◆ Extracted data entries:
※ ※ ※

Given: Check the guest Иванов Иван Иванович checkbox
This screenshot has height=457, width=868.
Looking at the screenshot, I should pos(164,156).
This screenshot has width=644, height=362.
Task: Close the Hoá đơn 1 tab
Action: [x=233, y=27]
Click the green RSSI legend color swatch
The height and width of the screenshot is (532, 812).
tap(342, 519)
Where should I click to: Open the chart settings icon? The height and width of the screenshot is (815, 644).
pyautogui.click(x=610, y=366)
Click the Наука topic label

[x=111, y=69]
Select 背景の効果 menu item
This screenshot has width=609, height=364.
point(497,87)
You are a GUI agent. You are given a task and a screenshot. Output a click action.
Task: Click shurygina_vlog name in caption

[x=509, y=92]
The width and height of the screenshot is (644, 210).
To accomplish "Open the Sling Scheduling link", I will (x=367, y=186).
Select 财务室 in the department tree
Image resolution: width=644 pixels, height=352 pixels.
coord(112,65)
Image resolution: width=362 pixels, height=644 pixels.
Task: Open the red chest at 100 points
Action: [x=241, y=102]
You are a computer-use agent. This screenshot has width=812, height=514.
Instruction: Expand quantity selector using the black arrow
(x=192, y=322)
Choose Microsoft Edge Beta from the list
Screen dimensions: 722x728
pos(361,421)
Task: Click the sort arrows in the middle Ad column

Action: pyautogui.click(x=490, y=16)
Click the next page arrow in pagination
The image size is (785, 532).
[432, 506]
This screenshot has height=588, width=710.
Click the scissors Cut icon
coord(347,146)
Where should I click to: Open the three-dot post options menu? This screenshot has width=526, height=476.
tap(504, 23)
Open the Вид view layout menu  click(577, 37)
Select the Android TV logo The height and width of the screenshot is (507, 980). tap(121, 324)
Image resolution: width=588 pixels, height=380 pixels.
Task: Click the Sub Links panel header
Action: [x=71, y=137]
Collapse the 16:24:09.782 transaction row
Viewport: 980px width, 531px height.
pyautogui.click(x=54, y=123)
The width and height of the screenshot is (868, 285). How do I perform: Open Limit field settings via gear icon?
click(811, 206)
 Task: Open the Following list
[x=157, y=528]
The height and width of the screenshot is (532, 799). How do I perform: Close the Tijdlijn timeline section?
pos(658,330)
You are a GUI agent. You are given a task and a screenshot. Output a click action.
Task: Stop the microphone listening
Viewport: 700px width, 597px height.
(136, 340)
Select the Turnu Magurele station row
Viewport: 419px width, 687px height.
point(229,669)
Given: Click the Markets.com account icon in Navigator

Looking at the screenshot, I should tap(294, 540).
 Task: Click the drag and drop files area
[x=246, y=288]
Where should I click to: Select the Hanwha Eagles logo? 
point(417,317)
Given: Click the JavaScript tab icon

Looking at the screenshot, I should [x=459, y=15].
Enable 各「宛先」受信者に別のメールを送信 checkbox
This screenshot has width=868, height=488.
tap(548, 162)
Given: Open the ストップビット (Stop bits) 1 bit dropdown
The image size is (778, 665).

※ ※ ※

◆ BRIEF:
For the entries, state the number of lines that include the string "Stop". Add no other words.

◆ EXERCISE SOLUTION:
2